◆ **Stored dataset items**:
:::

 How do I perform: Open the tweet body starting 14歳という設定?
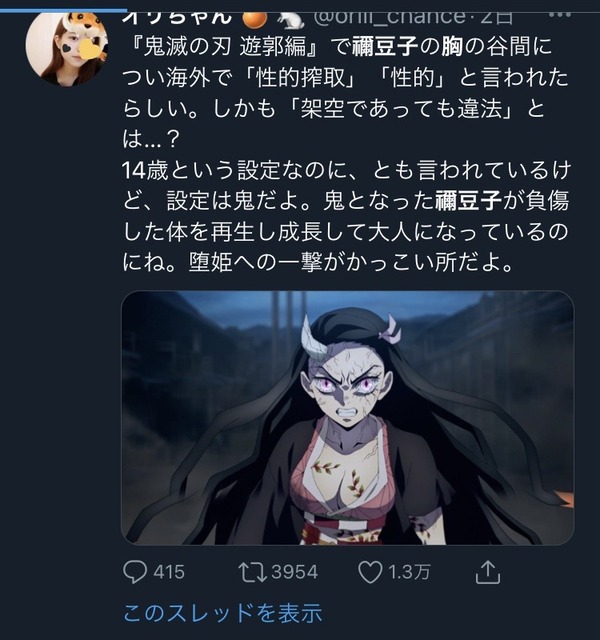point(346,216)
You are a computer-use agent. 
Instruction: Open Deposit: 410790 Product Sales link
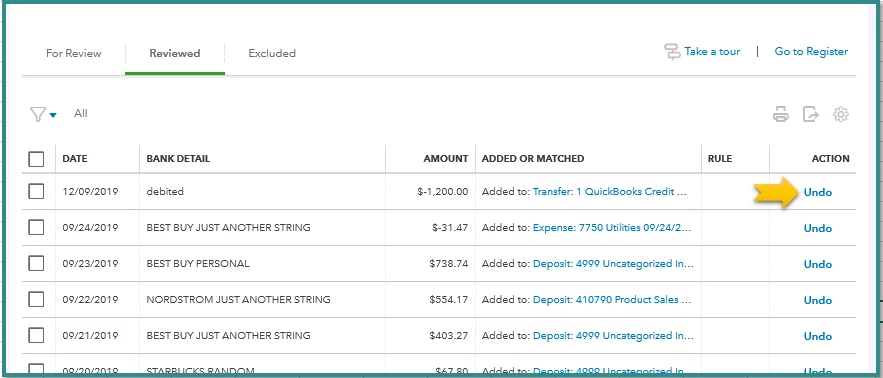[x=612, y=300]
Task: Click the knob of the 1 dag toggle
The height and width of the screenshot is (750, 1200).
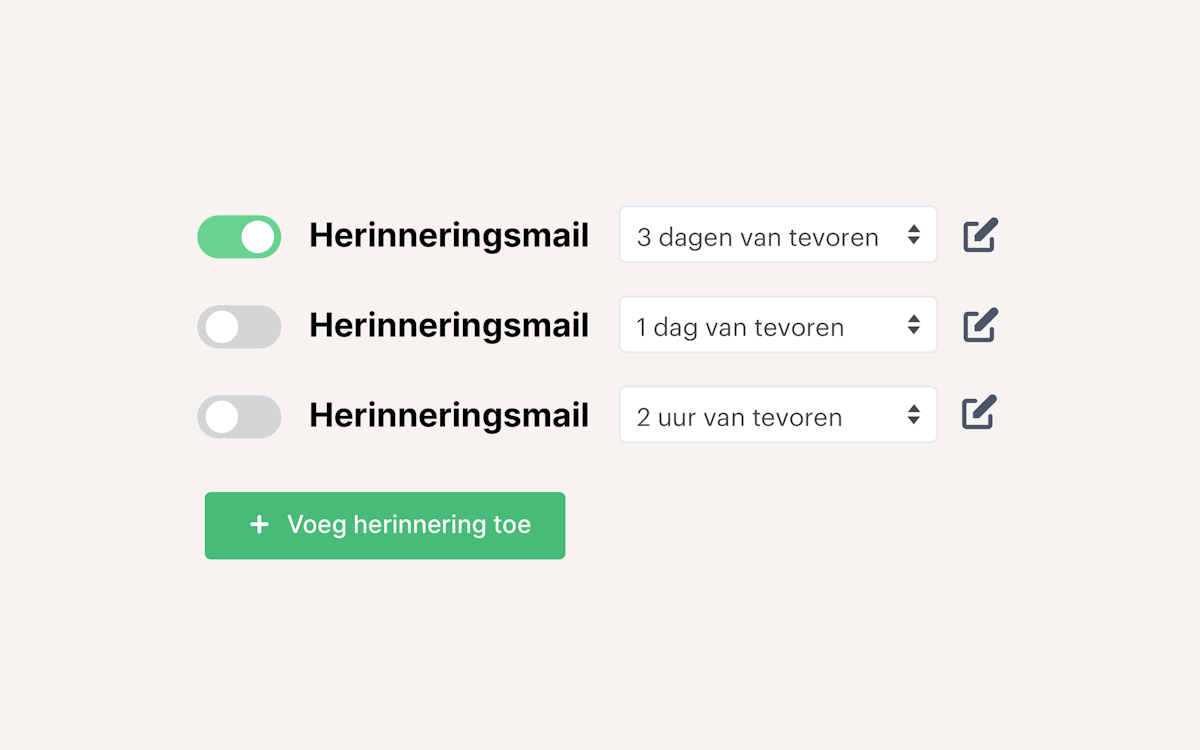Action: [222, 327]
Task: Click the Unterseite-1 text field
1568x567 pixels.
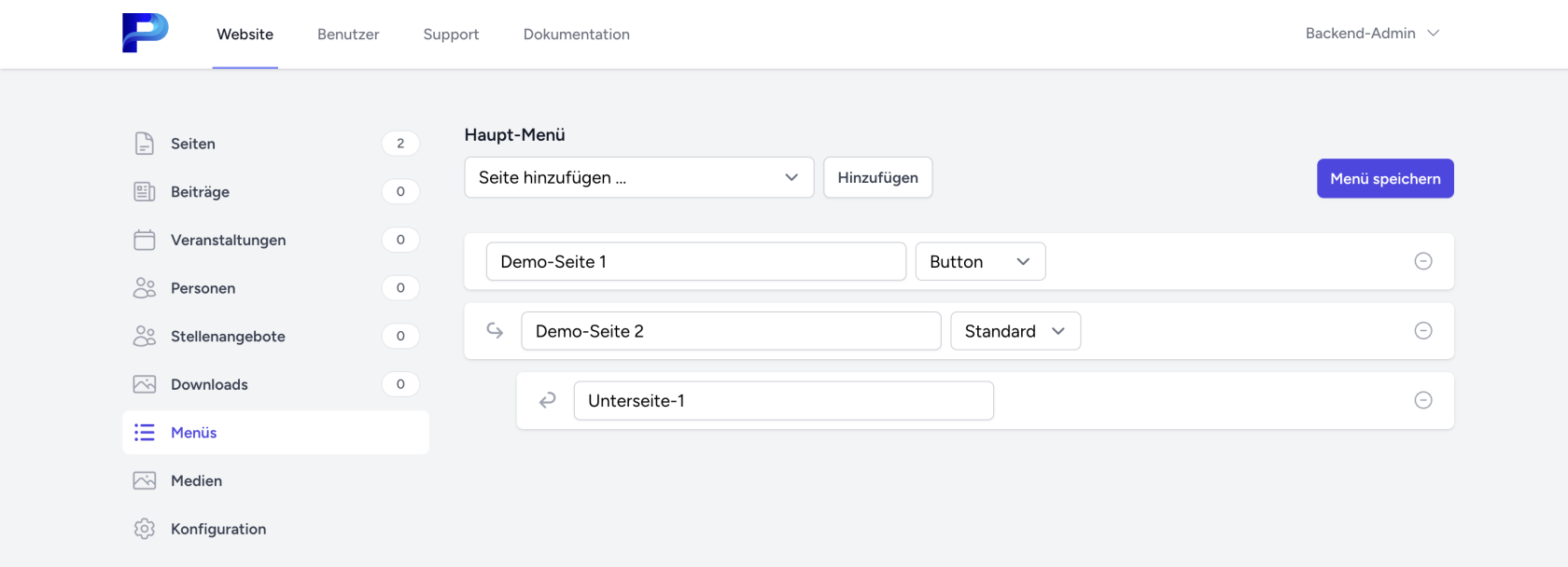Action: pyautogui.click(x=783, y=401)
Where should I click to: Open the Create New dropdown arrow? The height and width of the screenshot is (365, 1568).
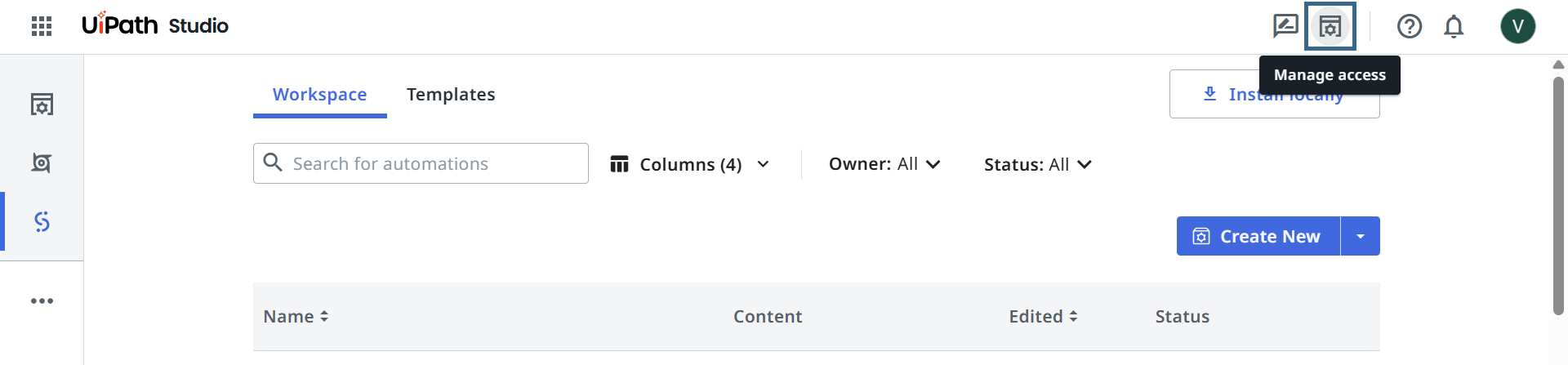point(1361,236)
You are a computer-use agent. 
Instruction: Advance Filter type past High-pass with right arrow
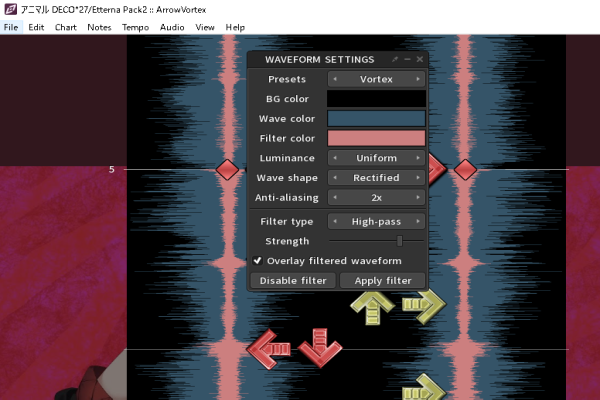[419, 221]

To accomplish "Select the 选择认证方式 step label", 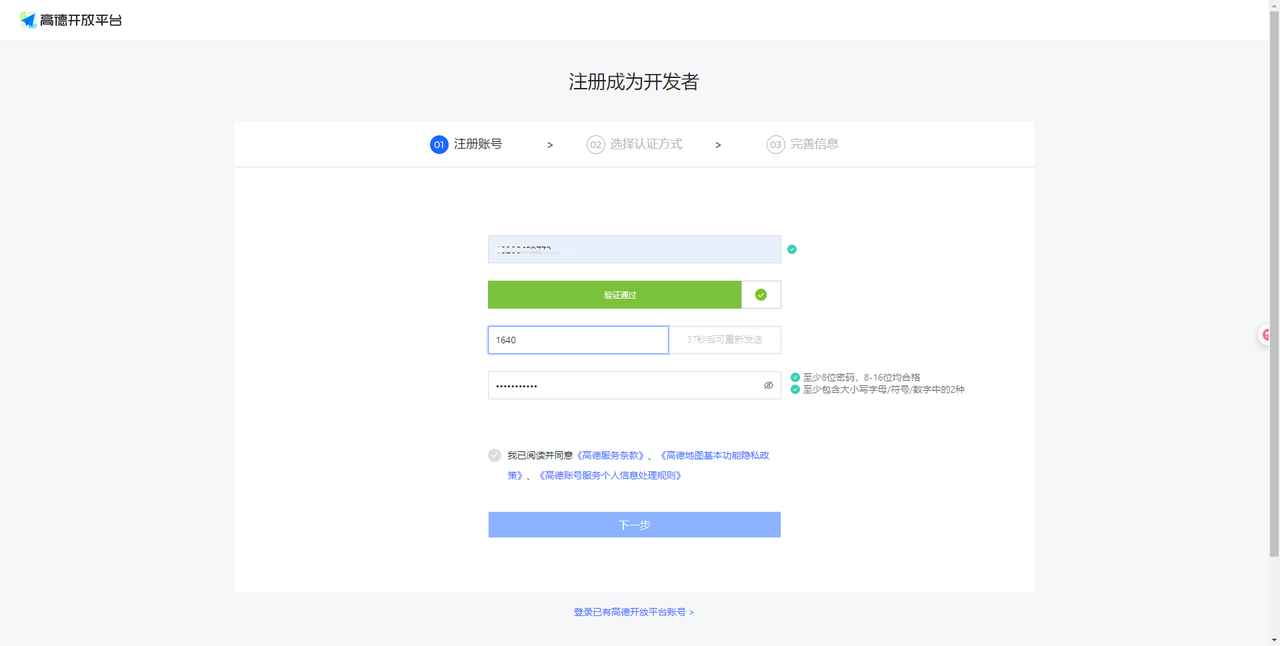I will pos(646,144).
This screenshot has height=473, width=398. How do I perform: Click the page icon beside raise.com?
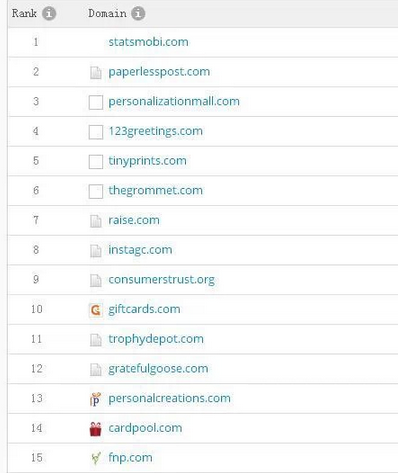point(96,221)
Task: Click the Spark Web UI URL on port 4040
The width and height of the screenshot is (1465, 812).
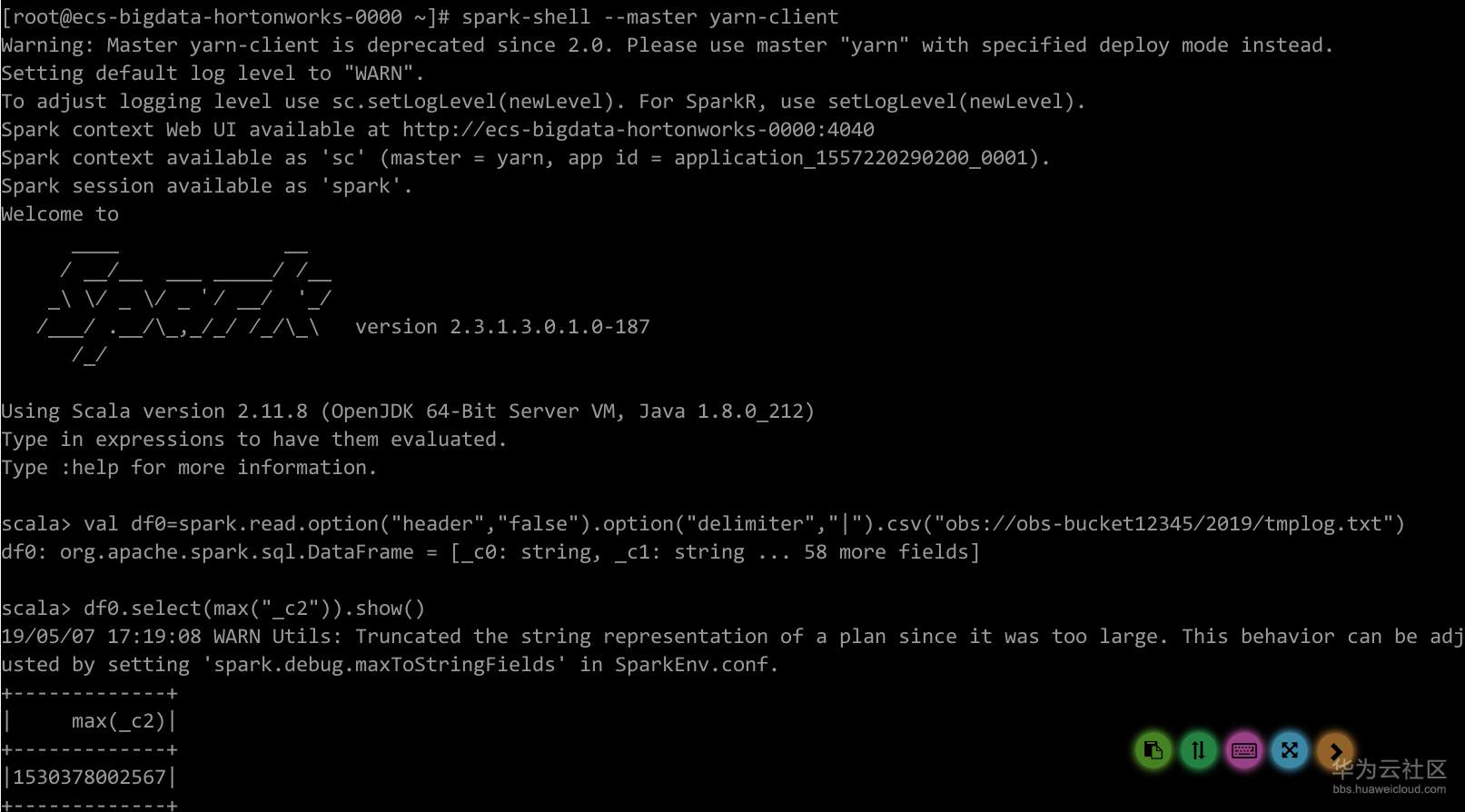Action: (x=638, y=130)
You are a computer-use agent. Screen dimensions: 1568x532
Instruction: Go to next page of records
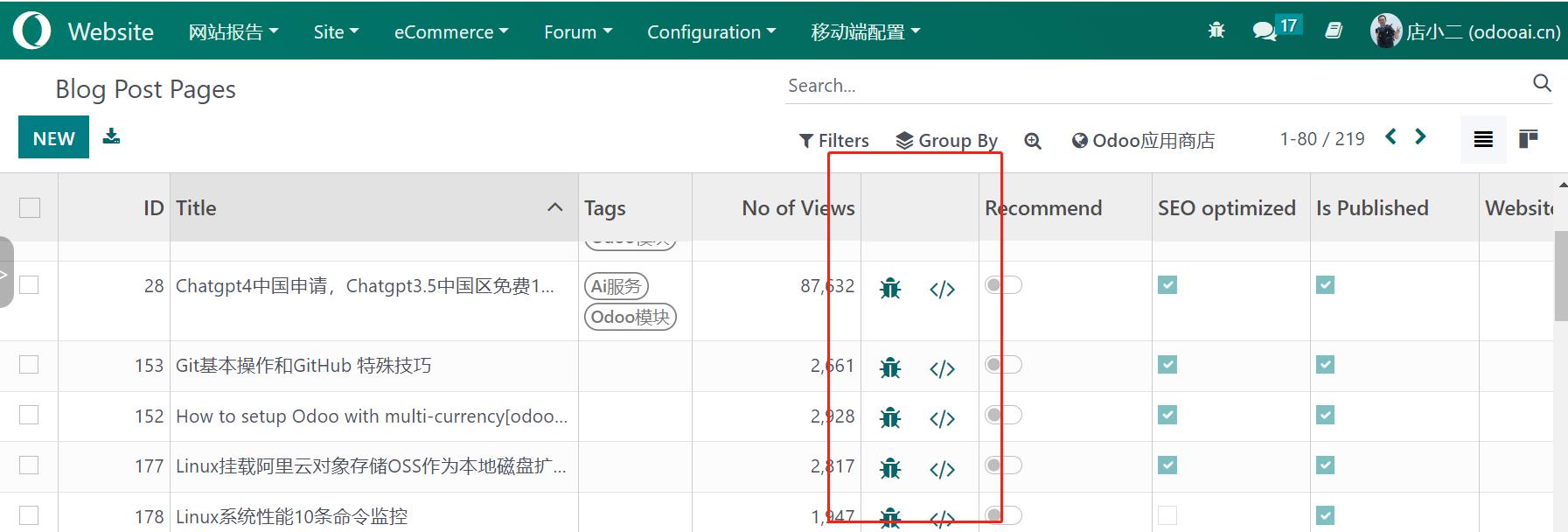tap(1420, 137)
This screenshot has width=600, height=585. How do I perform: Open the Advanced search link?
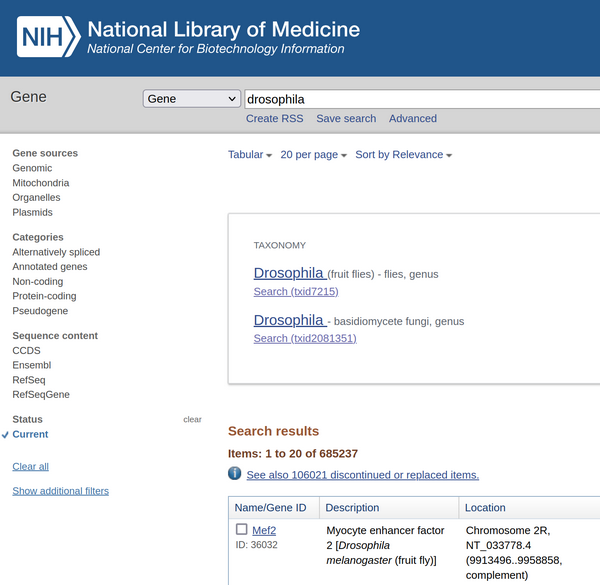(412, 119)
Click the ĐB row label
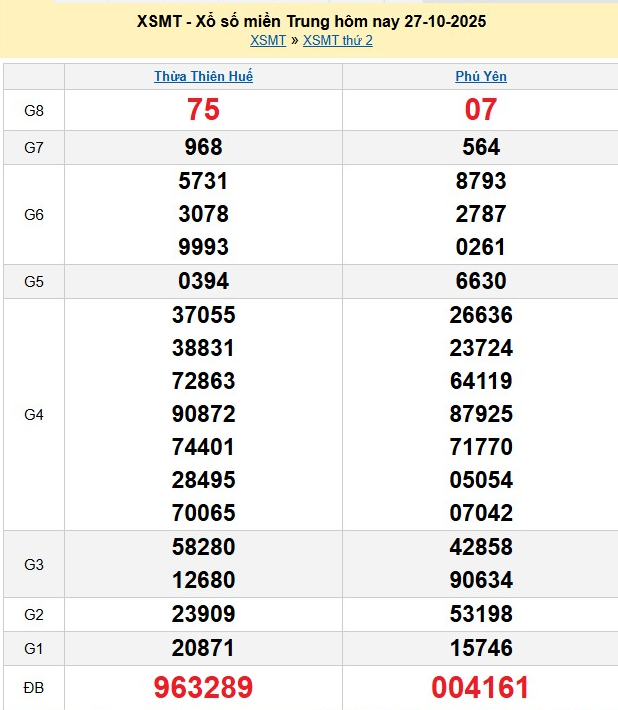This screenshot has height=710, width=618. [34, 688]
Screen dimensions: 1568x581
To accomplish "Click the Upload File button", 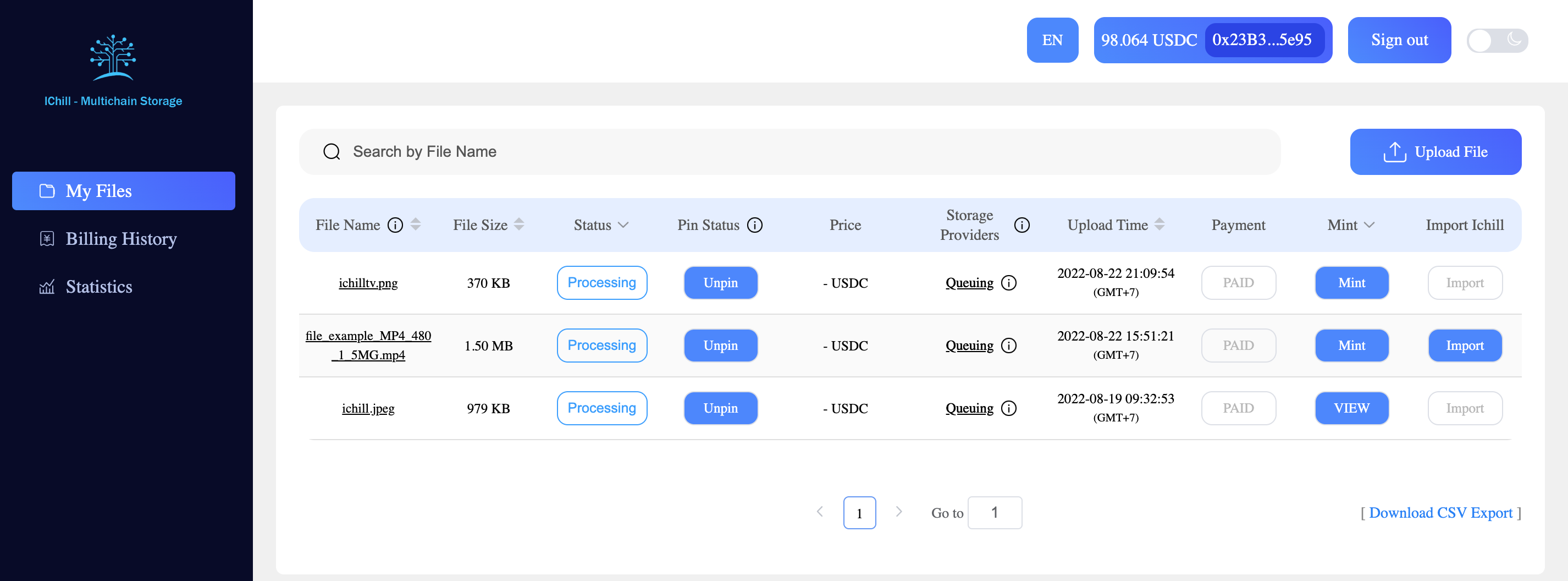I will [1436, 152].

:::

◆ **Exercise description**:
What you should return is the exact text of every line from the top of the entries through the line with "Task: Click the Unterseite-1 text field", pictures removed.

◆ **Output of the exercise**:
 How do I perform: Open the tweet body starting 14歳という設定?
point(346,216)
You are a computer-use agent. 
Instruction: Open Deposit: 410790 Product Sales link
[x=612, y=300]
Task: Click the knob of the 1 dag toggle
The height and width of the screenshot is (750, 1200).
Action: [222, 327]
Task: Click the Unterseite-1 text field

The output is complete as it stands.